# Heresy Online Referral Payments



## Jezlad (Oct 14, 2006)

*Heresy-Online Referral Payments*​
I got thinking today about a way to give back to the community we have here and decided the implementation of a referral payment system would be beneficial. It helps us to expand, and allow us to give back to the guys that go the extra mile for the site. After all, without you guys we're nothing.

*How does it work?*

For every member you refer to the site that goes on to purchase an annual supporter account will earn you £5. If they buy a two year supporter account we'll pay you £7.50.
You can refer as many people as you want! Every time you send a new supporter our way you'll get paid. There's no limit to how much you can earn!

*How are payments made?*

These payments are made via Paypal only. We cannot pay any other way so please do not ask.

It's a win-win situation. We gain supporters to help meet the spiralling server fees. You get an extra blister to reinforce your army!

*How do I refer people to Heresy?*

You can refer people to Heresy-Online in numerous ways, some of which include:


Post your referral link on your blog or website.
Place a Heresy-Online banner on your website.
Post a link to the forum in your signature on other forums.

Of all the methods, sig links on other GW related hobby sites are the greatest asset.

Alternatively, you could promote offline, inform people of our site at your FLGS, Games Workshop or Wargaming Club.

*Where is my referral link?*

To find your referrer link please visit here and copy the link at the top.
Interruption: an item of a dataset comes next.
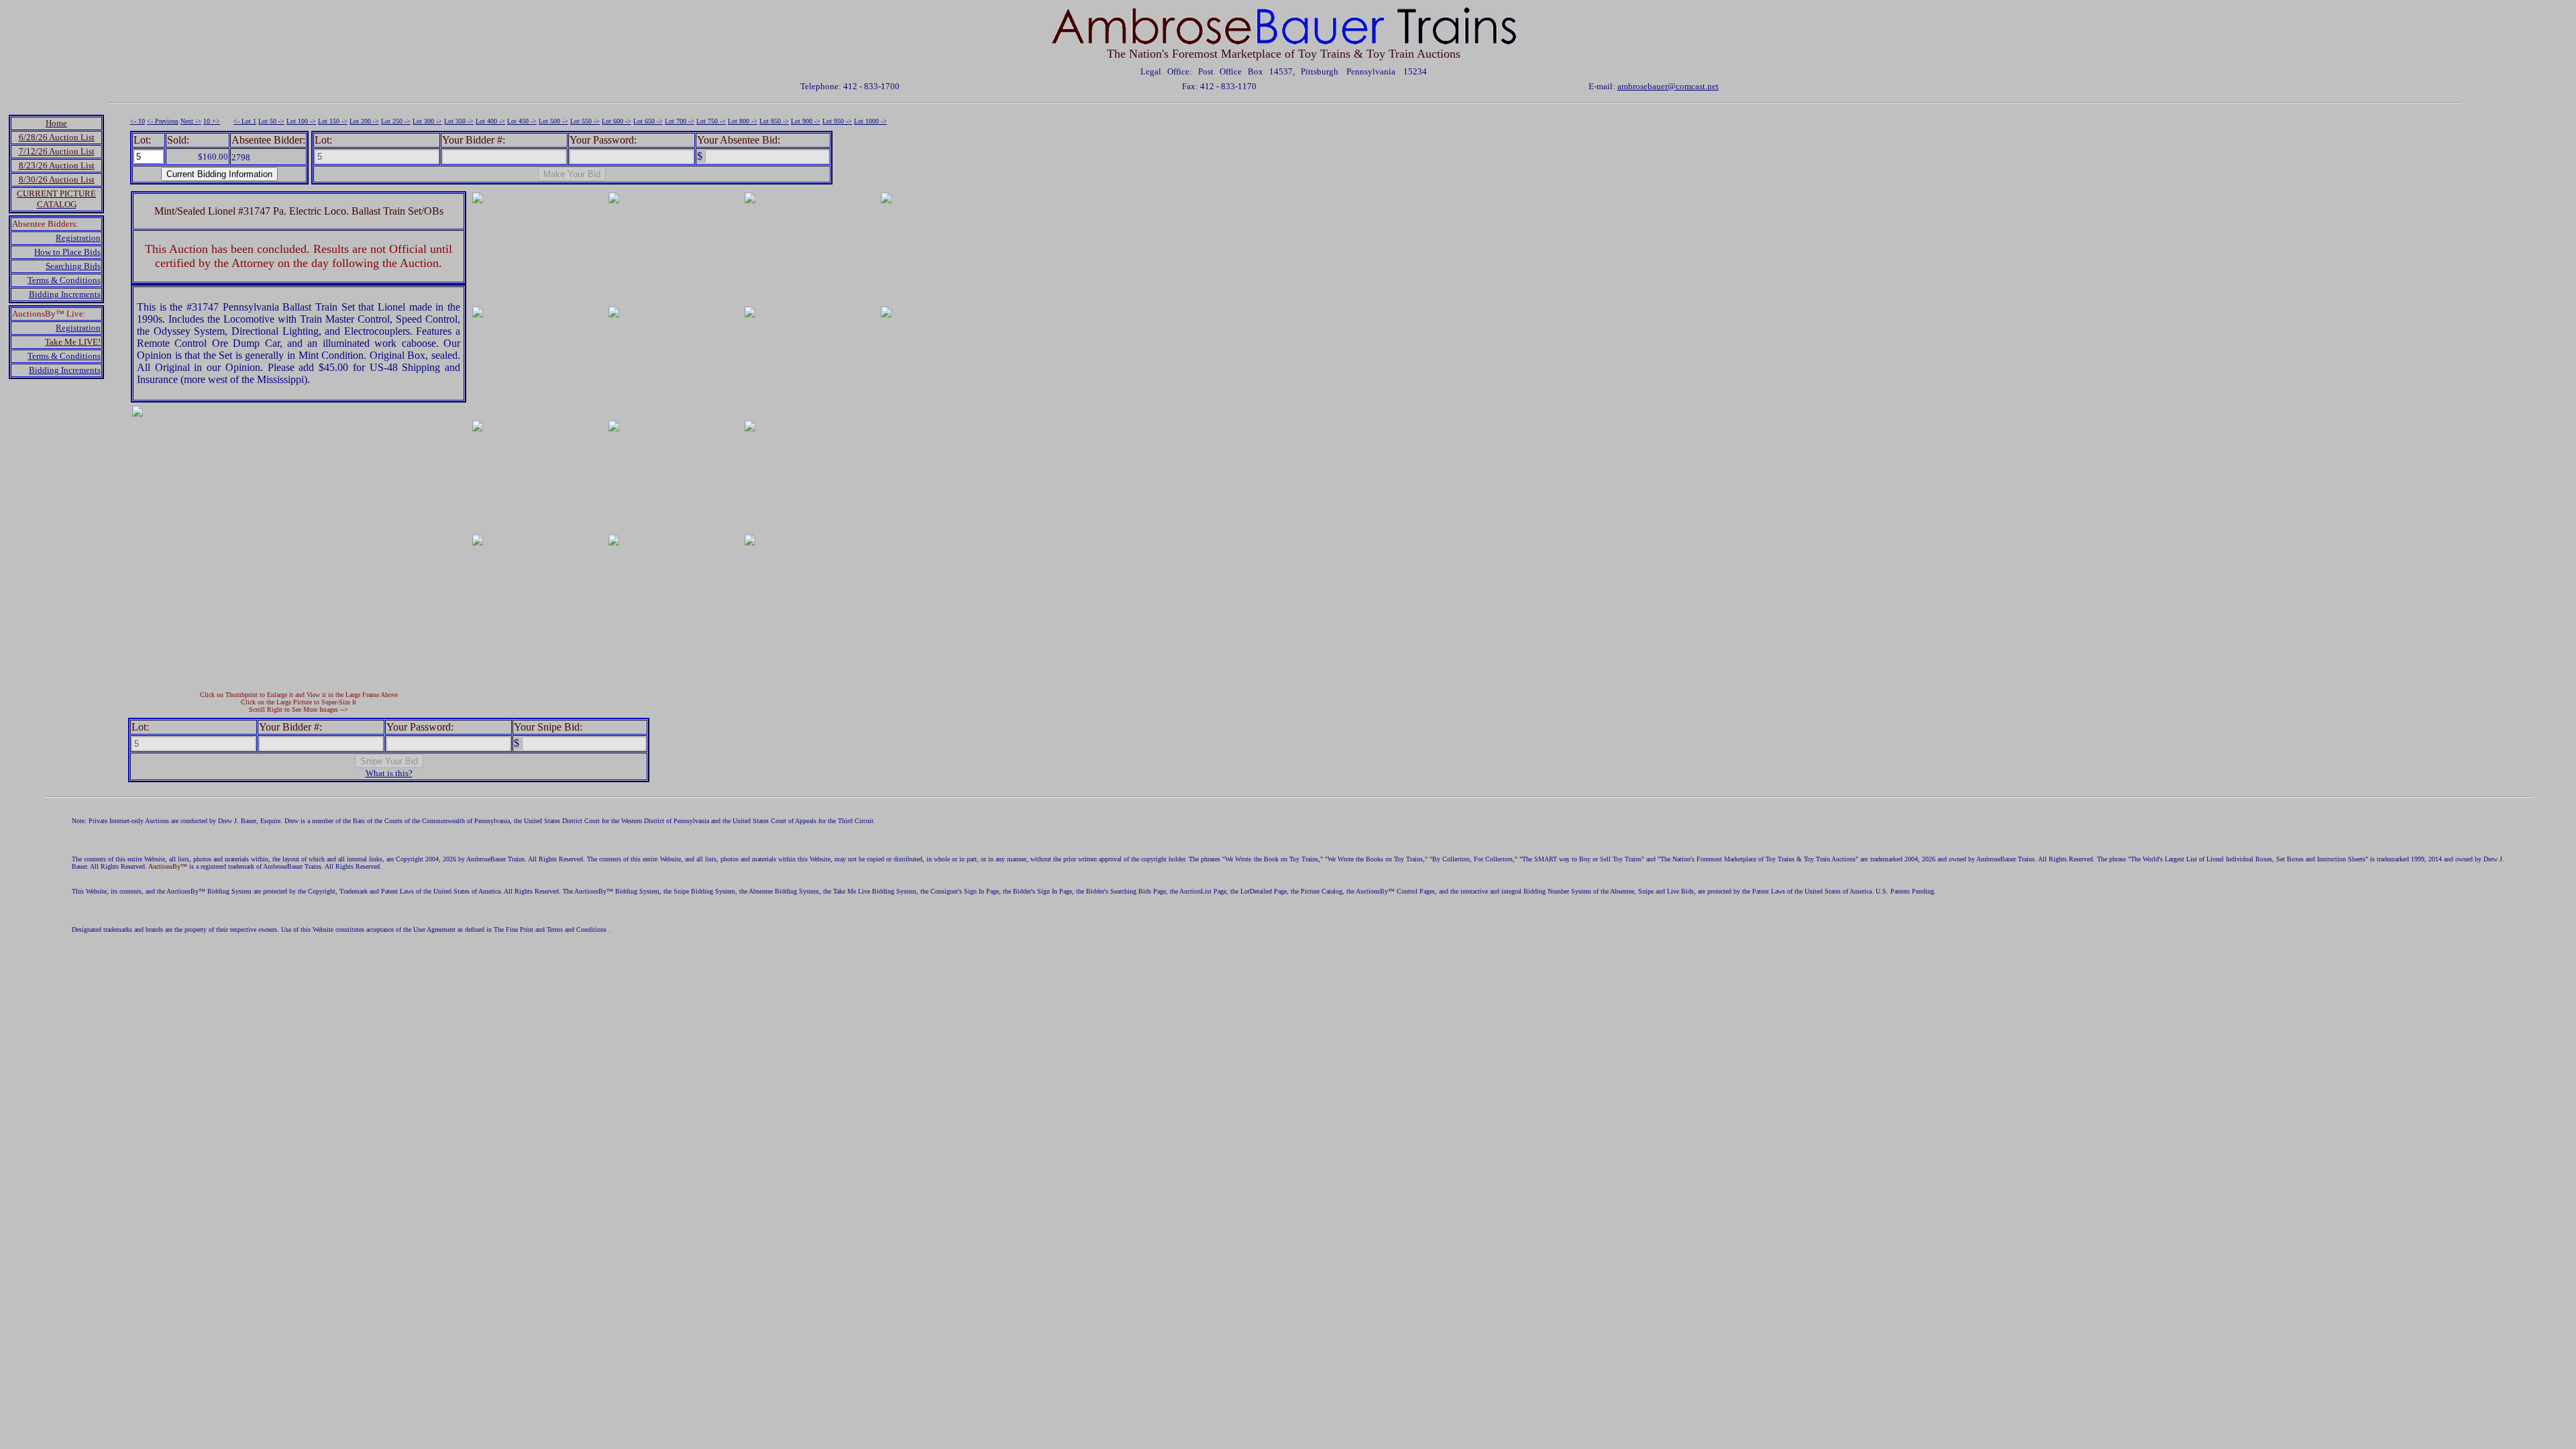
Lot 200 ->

This is the code you'll want to spread around the internet to promote us. People who follow this link and sign up are "referred" by you.
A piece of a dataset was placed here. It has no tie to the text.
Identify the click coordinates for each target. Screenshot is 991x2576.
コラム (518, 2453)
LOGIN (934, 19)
*I got a referral supporter - now what?*

Simple, just send me a PM and I'll send you the payment immediately.

*Can I be paid for old Referrals?*

No. This is a new feature to the site so the slate is clear. All payments will be checked against the date of this thread, anyone that joined Heresy beforehand will be void. Likewise, anyone that referred a supporter in the past cannot be paid.
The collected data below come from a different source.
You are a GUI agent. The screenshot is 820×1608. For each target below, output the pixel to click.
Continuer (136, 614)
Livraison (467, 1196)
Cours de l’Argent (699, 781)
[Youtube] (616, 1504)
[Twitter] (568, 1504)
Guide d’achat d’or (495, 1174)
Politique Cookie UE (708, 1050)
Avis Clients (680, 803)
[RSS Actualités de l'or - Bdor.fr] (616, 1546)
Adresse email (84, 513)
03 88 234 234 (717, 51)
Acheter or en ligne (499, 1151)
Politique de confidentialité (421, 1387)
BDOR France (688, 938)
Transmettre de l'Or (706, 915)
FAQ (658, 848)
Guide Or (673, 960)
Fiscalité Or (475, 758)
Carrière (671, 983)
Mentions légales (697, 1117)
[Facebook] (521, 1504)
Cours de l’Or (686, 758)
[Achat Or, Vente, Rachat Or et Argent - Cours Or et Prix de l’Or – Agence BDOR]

Any questions should be posted here or presented to me via PM.


----------



## Red Corsairs (Jun 8, 2008)

Great feature Jez!

It sure is a fine way of rewarding anyone who puts in the effort of making Heresy-Online known and hopefully as you say it will bring in more members. Heresy-Online continues its expansion, Cool stuff


----------



## Lord Reevan (May 1, 2008)

cool idea. unfortuneately I'm heresy exclusive and all my gaming friends aren't in to forums but neat idea! very sound way to expand


----------